Abstract

386 Background: F-NOX is utilized in LAPC due to improved response over gemcitabine, with theoretical potential for curative resection. However the response rate remains well below 50%. Preclinical data suggest that inhibition of the renin-angiotensin system with losartan reduces the activity of TGF-B1, enhancing intratumoral penetration of chemotherapy by remodeling desmoplastic stroma and improving vascular perfusion. In this study, we evaluate the feasibility of adding losartan to F-NOX in LAPC. Methods: Pts ECOG PS 0-1 with LAPC (NCCN criteria) were enrolled in a single institution, NCI-sponsored phase II study (NCT01821729). Pts received F-NOX/losartan for 8 cycles. If the tumor was radiographically resectable after chemotherapy, pts received short-course chemoradiation (CRT) in 5 fractions (protons 25 GyE, capecitabine 825 mg/m2 bid). If it was still abutting vasculature, pts received CRT to 50.4 Gy with a vascular boost to 58.8 Gy. The primary endpoint was proportion of pts remaining progression-free after 8 cycles of F-NOX/losartan. Results: 32 pts were enrolled from 8/2013 to 6/2016. One pt withdrew prior to treatment, 6 pts are still receiving F-NOX/losartan or CRT. 25 were included in this analysis. Median age was 62y (46-75). Median tumor size was 42mm (22-68). Tumor was in the head of the pancreas in 16 (64%) pts. Of evaluable pts, 18 (72%) completed F-NOX/losartan followed by CRT. Reasons for discontinuation included losartan intolerance (3), failure to thrive (2), investigator discretion (1), and progression (1). Grade 3 or greater toxicity occurred in 11 (40%) pts, including diarrhea (4, 16%), thrombocytopenia (3, 12%), nausea (3, 12%), neutropenia (2, 8%), and febrile neutropenia (1, 4%).
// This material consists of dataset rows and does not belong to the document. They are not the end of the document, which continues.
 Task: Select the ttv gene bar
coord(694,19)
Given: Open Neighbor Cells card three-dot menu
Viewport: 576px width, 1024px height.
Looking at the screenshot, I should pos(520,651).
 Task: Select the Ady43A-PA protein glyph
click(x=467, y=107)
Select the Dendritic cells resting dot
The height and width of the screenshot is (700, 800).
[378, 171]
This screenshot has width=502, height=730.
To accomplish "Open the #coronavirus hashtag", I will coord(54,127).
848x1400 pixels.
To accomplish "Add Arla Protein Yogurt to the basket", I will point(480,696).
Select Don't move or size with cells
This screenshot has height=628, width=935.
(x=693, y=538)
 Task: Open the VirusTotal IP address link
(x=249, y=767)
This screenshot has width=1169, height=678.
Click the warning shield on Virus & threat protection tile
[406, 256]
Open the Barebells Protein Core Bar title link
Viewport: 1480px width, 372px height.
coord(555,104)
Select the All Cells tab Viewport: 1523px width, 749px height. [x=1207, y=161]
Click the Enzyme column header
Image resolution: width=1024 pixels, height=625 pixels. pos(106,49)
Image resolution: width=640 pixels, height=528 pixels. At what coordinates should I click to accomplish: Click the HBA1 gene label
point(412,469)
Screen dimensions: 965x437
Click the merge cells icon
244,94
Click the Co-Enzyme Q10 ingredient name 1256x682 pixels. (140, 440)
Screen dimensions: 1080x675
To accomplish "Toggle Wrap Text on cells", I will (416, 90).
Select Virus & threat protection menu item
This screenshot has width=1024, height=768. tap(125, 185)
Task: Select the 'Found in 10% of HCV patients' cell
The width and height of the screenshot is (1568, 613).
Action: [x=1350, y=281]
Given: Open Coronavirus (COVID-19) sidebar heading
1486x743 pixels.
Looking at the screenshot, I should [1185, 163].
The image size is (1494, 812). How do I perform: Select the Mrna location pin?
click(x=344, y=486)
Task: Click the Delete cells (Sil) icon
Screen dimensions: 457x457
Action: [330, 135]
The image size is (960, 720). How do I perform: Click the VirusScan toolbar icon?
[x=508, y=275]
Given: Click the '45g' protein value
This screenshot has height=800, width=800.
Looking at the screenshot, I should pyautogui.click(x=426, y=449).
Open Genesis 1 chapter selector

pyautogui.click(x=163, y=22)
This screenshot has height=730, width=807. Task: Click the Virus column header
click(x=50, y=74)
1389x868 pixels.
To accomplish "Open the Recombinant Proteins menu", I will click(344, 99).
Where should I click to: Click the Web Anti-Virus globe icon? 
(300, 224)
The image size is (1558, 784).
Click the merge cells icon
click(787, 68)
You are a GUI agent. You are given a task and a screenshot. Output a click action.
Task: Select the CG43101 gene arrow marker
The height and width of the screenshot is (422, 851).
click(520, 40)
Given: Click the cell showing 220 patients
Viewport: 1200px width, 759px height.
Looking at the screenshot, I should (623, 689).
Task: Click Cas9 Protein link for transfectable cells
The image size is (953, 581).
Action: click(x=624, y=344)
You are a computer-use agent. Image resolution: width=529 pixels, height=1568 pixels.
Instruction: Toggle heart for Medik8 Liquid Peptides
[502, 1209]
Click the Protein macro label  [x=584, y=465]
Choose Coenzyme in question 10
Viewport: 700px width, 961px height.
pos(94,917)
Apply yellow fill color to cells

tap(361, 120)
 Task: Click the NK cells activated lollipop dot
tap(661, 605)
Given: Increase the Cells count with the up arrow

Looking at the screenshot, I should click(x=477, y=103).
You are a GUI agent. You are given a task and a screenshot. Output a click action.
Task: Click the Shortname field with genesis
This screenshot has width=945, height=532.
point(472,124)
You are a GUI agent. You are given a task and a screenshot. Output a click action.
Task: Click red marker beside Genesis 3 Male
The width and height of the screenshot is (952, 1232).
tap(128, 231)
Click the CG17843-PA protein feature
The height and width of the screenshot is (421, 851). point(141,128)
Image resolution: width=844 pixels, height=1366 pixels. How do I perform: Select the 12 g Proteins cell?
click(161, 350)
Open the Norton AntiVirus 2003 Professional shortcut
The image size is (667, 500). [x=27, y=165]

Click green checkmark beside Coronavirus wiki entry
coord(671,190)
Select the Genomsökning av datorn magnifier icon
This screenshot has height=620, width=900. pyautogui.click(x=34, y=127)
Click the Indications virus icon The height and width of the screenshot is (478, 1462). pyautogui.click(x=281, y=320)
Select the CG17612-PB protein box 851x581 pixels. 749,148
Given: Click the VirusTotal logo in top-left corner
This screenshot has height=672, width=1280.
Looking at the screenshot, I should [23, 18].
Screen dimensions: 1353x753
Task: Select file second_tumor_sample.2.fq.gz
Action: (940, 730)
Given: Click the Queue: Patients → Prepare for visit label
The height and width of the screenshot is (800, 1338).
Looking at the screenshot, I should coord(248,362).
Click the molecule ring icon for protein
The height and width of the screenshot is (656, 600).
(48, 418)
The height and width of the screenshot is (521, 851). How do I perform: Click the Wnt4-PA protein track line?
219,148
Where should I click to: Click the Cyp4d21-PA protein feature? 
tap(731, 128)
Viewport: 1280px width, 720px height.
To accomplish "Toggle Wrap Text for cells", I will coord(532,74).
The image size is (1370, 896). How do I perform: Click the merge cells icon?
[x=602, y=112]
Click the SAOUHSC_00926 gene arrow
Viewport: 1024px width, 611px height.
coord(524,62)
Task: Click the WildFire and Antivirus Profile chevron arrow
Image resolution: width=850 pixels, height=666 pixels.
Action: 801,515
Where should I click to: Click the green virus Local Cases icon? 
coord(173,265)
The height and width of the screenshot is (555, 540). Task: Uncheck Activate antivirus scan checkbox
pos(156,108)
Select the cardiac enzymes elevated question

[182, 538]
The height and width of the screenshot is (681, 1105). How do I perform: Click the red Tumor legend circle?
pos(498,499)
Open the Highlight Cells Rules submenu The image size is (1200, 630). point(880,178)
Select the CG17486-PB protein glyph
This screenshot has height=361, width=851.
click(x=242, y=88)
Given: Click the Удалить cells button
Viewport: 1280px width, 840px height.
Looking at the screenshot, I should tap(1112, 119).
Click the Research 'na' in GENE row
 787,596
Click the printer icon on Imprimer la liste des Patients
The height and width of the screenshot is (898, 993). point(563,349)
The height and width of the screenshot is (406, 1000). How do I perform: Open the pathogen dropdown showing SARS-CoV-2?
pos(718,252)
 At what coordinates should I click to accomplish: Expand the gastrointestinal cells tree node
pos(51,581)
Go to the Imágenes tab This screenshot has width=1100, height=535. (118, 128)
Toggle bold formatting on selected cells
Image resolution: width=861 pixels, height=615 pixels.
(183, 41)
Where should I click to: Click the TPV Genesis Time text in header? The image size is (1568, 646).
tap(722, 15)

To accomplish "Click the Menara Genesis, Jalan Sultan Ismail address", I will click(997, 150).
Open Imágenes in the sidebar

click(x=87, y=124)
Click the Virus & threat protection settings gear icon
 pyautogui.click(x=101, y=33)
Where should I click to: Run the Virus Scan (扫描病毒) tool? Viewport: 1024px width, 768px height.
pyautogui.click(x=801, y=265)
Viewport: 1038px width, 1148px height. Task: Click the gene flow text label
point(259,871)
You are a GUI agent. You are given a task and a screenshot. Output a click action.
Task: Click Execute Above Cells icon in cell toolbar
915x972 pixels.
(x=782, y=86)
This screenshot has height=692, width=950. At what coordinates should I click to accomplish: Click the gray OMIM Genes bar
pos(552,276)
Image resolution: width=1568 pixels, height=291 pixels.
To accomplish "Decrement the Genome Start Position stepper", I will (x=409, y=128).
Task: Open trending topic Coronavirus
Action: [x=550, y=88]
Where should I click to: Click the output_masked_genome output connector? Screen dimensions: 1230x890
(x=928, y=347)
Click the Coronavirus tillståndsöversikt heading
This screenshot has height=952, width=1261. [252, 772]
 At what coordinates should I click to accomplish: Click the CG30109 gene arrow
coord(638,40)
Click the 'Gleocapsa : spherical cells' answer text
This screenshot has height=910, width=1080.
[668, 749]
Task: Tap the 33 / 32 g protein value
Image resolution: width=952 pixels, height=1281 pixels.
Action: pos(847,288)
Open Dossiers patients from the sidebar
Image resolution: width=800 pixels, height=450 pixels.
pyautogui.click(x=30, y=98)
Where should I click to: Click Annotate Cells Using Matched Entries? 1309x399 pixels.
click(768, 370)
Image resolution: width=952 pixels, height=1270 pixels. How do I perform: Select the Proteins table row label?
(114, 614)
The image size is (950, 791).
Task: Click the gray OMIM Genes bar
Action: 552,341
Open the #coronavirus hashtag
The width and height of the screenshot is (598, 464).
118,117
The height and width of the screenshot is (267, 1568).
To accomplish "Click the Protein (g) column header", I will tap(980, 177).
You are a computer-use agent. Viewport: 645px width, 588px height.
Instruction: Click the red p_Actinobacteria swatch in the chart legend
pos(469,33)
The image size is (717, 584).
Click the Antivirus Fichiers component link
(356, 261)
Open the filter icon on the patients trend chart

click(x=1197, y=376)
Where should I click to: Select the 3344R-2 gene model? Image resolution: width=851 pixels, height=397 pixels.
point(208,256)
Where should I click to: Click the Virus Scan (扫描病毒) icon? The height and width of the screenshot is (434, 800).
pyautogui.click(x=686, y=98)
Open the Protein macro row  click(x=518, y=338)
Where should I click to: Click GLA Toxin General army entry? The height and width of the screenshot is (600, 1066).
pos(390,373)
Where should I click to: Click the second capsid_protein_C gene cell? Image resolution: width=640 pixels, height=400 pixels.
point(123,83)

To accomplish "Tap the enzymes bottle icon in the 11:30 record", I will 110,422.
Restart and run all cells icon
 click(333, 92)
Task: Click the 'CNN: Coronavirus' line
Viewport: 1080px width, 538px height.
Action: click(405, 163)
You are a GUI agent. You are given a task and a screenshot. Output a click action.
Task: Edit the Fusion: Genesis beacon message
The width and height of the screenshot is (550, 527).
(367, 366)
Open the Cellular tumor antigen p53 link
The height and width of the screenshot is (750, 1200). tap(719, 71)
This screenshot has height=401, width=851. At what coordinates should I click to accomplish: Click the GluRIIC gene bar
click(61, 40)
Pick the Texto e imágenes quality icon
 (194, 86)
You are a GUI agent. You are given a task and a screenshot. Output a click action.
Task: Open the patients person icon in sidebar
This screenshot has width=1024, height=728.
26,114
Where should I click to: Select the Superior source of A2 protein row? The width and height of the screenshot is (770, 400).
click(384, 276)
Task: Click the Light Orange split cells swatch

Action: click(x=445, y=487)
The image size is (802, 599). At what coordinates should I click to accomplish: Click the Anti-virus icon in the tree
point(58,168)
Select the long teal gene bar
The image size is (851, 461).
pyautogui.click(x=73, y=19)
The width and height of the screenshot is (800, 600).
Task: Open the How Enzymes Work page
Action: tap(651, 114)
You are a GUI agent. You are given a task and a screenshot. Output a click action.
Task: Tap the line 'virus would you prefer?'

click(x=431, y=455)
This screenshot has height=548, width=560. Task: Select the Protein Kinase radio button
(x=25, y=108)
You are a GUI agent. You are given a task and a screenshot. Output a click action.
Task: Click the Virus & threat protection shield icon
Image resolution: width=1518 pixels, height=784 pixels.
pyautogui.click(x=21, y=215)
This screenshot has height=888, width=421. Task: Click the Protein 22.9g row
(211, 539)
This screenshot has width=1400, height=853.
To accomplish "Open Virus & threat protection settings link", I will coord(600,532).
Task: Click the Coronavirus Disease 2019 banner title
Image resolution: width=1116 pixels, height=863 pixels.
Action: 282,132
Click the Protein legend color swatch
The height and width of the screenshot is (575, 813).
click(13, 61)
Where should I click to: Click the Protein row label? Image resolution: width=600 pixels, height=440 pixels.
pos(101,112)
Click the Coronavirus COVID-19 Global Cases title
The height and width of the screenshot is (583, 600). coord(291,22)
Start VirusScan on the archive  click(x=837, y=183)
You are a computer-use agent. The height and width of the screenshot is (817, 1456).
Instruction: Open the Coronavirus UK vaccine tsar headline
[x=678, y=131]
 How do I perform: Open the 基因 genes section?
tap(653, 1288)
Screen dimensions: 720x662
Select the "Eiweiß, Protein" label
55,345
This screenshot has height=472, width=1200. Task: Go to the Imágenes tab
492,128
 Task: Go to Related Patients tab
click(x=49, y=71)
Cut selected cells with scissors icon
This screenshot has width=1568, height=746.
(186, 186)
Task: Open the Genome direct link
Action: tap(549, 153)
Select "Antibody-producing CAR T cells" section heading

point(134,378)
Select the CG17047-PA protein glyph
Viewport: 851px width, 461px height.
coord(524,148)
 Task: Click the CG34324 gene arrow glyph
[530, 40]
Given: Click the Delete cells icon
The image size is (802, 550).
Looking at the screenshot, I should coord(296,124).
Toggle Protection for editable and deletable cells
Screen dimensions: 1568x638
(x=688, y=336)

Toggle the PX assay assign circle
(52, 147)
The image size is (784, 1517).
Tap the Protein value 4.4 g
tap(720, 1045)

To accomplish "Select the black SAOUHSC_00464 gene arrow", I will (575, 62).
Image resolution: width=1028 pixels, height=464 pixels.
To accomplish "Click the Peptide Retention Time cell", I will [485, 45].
Two pts (8%) had short course CRT, 16 (64%) had long course CRT. In evaluable pts, 4 remained unresectable while one pt had R1 resection. R0 resection was achieved in 13 (52%). Conclusions: Based on the low discontinuation rate of the F-NOX/losartan combination, it met criteria for feasibility. The high R0 resection rate in the feasibility cohort has prompted expansion as a phase II study with an R0 resection endpoint. Clinical trial information: NCT01821729.